**DESCRIPTION OF THE TASK:** What you produce should be every line from the data that includes "Switch".

── THE RECORDS

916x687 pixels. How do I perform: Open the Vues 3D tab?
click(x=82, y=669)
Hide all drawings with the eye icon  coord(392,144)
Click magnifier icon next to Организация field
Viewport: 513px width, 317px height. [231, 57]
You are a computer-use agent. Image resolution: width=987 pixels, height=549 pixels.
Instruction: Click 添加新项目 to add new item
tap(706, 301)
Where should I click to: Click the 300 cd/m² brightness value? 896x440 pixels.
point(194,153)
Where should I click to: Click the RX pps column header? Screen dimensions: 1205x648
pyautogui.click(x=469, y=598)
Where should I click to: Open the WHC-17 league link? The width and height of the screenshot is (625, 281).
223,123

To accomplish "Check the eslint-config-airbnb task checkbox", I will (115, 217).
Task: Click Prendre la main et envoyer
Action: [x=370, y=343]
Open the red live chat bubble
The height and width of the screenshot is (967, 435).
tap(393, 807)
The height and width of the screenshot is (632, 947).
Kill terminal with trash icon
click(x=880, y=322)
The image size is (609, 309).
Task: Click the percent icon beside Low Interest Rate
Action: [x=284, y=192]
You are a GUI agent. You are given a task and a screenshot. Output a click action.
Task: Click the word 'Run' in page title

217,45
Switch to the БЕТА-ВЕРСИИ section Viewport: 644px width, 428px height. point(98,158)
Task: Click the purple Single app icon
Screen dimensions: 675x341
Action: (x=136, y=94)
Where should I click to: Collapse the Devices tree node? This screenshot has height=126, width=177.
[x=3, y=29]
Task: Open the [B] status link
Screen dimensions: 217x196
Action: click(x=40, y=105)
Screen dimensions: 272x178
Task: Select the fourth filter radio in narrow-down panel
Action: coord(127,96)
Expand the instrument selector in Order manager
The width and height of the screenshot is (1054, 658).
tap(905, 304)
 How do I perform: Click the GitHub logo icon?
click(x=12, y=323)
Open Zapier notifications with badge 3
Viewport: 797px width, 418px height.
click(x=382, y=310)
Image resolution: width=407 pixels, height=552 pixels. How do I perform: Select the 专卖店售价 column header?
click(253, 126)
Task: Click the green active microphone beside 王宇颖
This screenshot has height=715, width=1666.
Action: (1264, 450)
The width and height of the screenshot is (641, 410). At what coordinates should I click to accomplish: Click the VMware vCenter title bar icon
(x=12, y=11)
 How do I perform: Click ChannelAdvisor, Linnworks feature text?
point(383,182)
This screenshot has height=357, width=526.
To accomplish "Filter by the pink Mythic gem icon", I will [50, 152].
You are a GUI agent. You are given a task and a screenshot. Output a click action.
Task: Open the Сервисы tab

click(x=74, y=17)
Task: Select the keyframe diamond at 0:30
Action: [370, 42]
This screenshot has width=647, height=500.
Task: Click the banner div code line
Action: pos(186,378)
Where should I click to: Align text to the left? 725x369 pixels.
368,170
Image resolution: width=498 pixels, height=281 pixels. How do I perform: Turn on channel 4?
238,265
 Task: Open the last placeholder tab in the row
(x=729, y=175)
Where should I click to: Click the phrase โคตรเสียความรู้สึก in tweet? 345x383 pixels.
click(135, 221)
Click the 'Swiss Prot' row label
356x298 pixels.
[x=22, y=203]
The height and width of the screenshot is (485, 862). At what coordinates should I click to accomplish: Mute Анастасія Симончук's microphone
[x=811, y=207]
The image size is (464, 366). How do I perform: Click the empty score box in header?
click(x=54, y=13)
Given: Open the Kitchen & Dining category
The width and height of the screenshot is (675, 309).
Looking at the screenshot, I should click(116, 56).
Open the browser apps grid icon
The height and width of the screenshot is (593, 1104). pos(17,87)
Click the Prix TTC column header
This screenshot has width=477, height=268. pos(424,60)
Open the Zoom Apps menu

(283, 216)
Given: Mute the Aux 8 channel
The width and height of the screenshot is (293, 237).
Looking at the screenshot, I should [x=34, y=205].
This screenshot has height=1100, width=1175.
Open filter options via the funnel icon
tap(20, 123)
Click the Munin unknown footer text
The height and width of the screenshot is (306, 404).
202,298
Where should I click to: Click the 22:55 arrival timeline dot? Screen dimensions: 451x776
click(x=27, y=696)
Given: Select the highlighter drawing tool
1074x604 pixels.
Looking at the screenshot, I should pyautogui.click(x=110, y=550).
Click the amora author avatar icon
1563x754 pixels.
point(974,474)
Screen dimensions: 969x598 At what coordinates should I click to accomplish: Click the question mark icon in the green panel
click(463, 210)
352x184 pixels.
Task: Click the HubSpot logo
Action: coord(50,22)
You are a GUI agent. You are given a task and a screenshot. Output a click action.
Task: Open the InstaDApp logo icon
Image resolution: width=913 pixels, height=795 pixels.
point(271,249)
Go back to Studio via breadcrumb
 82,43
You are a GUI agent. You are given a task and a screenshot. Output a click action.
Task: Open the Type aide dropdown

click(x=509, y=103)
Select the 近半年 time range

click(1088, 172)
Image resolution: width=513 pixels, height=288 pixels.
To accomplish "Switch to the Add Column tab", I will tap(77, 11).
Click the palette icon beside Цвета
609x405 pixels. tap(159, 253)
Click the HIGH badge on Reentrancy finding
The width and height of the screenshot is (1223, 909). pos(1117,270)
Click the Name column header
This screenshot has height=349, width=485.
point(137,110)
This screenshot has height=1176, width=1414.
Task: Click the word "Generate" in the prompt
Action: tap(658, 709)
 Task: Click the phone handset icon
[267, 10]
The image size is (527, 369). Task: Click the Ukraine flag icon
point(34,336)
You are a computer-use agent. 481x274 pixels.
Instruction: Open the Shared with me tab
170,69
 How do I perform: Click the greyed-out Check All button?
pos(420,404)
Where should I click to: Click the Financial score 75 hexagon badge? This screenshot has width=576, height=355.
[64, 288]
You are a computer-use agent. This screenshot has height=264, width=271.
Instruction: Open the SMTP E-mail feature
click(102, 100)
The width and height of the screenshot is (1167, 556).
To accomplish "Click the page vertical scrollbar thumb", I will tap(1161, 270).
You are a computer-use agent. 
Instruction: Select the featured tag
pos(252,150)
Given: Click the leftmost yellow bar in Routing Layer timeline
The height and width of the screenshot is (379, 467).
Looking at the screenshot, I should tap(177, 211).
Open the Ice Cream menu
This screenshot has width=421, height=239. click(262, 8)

────

**OUTPUT OF THE TASK:**
Switch to the БЕТА-ВЕРСИИ section Viewport: 644px width, 428px height. point(98,158)
To accomplish "Switch to the Add Column tab", I will tap(77, 11).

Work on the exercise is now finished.